This has been a sticking point for me when trying to implement OpenAI API-compatible tool calling into vLLM, and in particular trying to implement SSE streaming of said tool calls in an OpenAI-compatible way.
Depending on the model that you're using, you have to know which token to look for that indicates the start of a tool call (and sometimes for the end of one as well!), and right now I'm stuck hard-coding it depending on which model I'm using, since there's nowhere that I can look it up in the tokenizer or tokenizer config. The tokens are in the tokenizer, but I can't "auto-detect" which tokens are the right ones to look for because there's no field that tells me. I need a consistent way, provided in the tokenizer/tokenizer config, to look up which token indicates the start of a tool call so that I can handle sending either a chat completion response or a tool call response normally, but also more importantly for streaming since OpenAI API uses different SSE formats when streaming tool calls vs. chat completions.

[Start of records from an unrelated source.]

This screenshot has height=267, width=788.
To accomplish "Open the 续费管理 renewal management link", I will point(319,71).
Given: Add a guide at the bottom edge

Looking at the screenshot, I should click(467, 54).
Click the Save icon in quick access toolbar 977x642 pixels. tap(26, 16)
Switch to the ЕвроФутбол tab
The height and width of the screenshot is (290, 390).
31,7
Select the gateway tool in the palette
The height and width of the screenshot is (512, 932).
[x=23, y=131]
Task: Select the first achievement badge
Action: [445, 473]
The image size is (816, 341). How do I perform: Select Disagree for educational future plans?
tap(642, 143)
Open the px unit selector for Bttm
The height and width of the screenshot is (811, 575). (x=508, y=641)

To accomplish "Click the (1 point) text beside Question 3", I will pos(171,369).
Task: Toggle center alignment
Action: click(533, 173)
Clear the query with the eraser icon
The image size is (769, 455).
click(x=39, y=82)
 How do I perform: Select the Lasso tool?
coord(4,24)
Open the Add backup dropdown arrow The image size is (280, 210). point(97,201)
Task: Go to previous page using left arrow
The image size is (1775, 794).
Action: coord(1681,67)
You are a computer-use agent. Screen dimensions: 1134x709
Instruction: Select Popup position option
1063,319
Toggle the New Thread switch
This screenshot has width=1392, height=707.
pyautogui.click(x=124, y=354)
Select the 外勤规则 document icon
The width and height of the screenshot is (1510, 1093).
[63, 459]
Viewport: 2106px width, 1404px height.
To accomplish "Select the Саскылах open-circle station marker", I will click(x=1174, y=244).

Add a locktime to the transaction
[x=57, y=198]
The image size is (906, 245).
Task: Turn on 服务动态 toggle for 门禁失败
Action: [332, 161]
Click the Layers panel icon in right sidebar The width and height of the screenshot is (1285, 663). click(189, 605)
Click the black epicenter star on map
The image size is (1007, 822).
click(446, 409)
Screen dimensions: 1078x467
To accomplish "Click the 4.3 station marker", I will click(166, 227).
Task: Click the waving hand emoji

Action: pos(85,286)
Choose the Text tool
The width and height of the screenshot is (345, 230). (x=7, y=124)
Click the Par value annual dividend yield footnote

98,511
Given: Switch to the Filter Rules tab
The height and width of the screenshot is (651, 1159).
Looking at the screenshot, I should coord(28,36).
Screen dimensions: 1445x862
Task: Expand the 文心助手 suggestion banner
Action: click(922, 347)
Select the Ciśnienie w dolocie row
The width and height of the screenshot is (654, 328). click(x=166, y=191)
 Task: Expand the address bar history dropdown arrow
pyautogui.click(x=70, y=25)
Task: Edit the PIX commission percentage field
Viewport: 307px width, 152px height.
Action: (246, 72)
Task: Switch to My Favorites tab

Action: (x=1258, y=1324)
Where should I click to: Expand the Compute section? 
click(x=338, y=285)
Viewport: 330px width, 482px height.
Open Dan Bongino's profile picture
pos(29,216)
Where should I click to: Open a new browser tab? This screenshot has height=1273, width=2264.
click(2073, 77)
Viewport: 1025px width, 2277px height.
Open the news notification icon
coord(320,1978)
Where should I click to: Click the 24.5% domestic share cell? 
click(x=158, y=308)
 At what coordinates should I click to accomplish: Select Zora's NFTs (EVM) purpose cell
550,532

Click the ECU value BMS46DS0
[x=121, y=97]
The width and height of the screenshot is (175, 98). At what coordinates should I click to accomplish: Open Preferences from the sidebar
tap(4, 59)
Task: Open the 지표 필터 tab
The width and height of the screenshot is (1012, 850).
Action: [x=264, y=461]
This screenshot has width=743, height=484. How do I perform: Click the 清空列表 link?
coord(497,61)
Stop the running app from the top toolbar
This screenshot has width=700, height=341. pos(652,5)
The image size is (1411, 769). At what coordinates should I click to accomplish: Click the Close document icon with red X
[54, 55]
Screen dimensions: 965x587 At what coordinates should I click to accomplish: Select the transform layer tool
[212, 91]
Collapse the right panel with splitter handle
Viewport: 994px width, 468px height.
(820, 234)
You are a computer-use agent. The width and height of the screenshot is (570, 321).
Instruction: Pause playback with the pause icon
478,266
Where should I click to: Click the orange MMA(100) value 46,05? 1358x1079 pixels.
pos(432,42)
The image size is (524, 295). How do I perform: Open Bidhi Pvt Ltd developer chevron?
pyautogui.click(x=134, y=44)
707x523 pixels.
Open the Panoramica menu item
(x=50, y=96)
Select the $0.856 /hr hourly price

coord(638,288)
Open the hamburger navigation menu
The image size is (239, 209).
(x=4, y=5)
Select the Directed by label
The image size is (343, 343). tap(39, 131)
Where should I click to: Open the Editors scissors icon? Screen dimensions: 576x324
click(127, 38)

I anticipate that this will be a problem for maintainers and contributors of other open-source serving frameworks that try to provide an OpenAI API-compatible interface as well, so I think it would be really great to have this!
Please let me know your thoughts on this :)
cc @interstellarninja @teknium per our conversations in the Nous Research discord here
Hi
@kmistele
, yes! This is a problem we've been thinking a lot about too. The problem, though, is that even if we can identify the markers that surround the tool call region, the actual tool calls can have very different formats between different models. For example, Command-R uses Python tool defs, so its tools look very different from the tools in other models. This means that even if we set a bot_token
for tool models, users will still need to hardcode tool parsing for each model.
Instead, what we're thinking of is a "reverse chat template" feature. The plan is:
- Reverse chat templates are Jinja which can be run in a sandbox, so we don't have to worry about remote code execution.
- Reverse chat templates are included with the model tokenizer, like chat templates are.
- Reverse chat templates take a rendered/formatted string as input, and output a list of message dicts (and optionally tool dicts). They are the inverse of a normal chat template.
- This may require some string operations or regexes that Jinja won't natively have support for, but we can write these in Python and add them as Jinja extensions which will be callable inside the template.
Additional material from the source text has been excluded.